* _Tasks and exercises_:
1. In the passage on Georgia and the OSCE below, translate this sentence into Spanish: "The consensus rules, once designed as a confidence-building tool, became a veto instrument in Russia’s hands."
2. Retype a section of the passage on Georgia and the OSCE below, starting at "The decline did" and ending at "the occupied Abkhazia.".

* _Excerpted text_:
____

There was a time when the Organization for Security and Cooperation in Europe (OSCE) mattered for Georgia. In the OSCE, Tbilisi could talk with other European capitals and expose Russia’s hostile intentions, believing that international organizations could somehow constrain Russia. OSCE was used to inform the partners, uphold diplomatic ties in a multilateral format, and amplify Georgia’s position in the Euro-Atlantic space. That time is long gone.
The decline did not happen overnight. It was gradual and, after 2008, irreversible. By the early 2000s, the OSCE had already begun to lose its political weight, whereas previously it had played a crucial role in Georgia’s international legal standing. OSCE Summits in Budapest (1994), Lisbon (1996), and Istanbul (1999) produced important documents for Georgia. First two effectively recognized the ethnic cleansing of Georgians in Abkhazia, whereas the Istanbul Summit was instrumental in obliging Russia to withdraw its long overdue military bases from all of Georgia, including the occupied Abkhazia.
With Vladimir Putin’s assent, the OSCE began to crumble.
But with Vladimir Putin’s assent, the OSCE began to crumble. Since the 2002 Porto Ministerial, the OSCE has failed to produce the agreed-upon ministerial statements. The consensus rules, once designed as a confidence-building tool, became a veto instrument in Russia’s hands. The organization’s ability to act was slowly hollowed out, turning it into a forum for statements rather than a mechanism for outcomes. For Georgia, however, three pillars of engagement still made the OSCE relevant – at least for a time.

____

* _Data excerpt_:

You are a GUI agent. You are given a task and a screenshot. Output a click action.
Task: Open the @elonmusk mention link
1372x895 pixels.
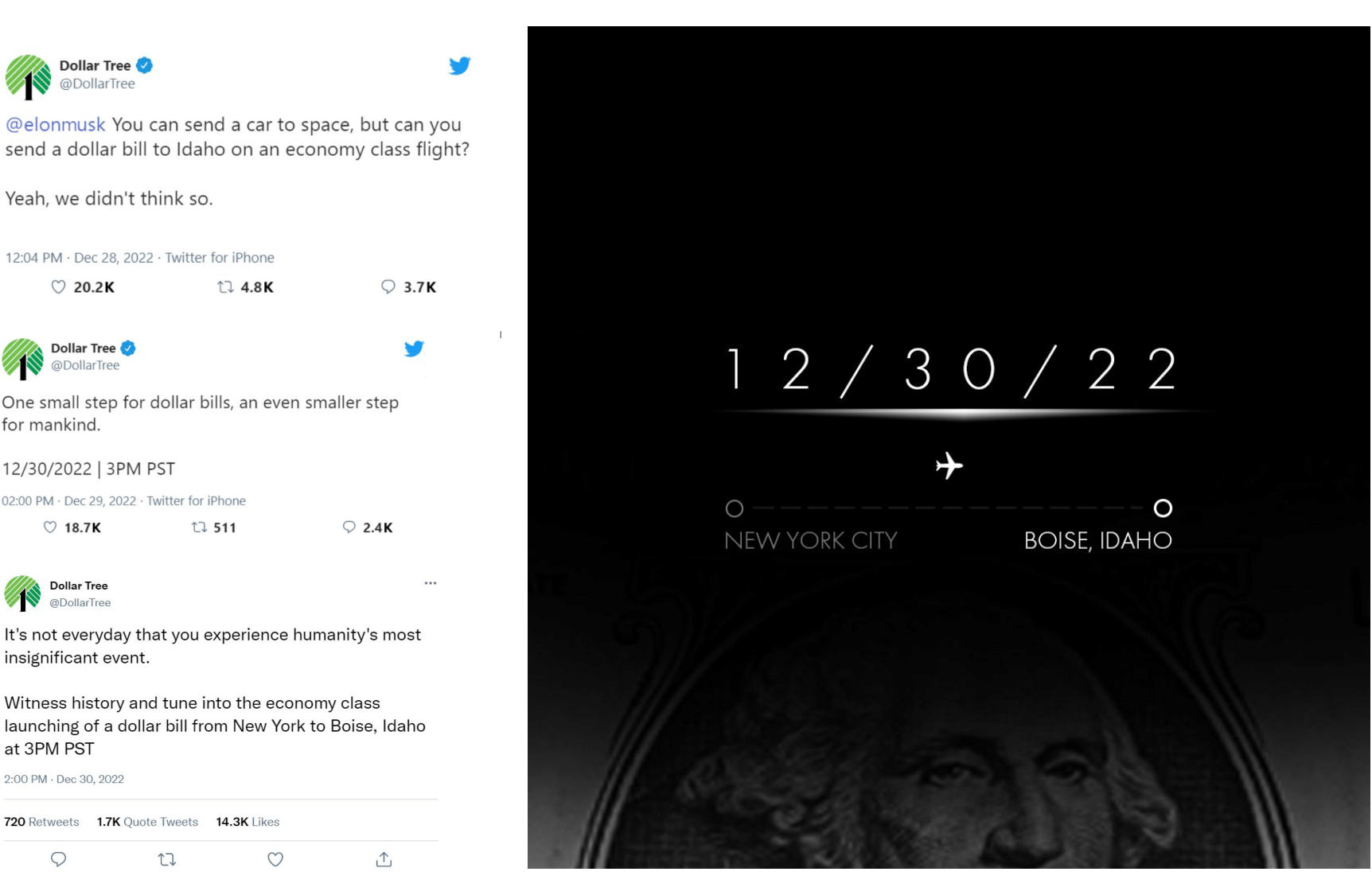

____

* _The results_:
1. Las reglas del consenso, concebidas en su día como una herramienta para fomentar la confianza, se convirtieron en un instrumento de veto en manos de Rusia.

2.
The decline did not happen overnight. It was gradual and, after 2008, irreversible. By the early 2000s, the OSCE had already begun to lose its political weight, whereas previously it had played a crucial role in Georgia’s international legal standing. OSCE Summits in Budapest (1994), Lisbon (1996), and Istanbul (1999) produced important documents for Georgia. First two effectively recognized the ethnic cleansing of Georgians in Abkhazia, whereas the Istanbul Summit was instrumental in obliging Russia to withdraw its long overdue military bases from all of Georgia, including the occupied Abkhazia.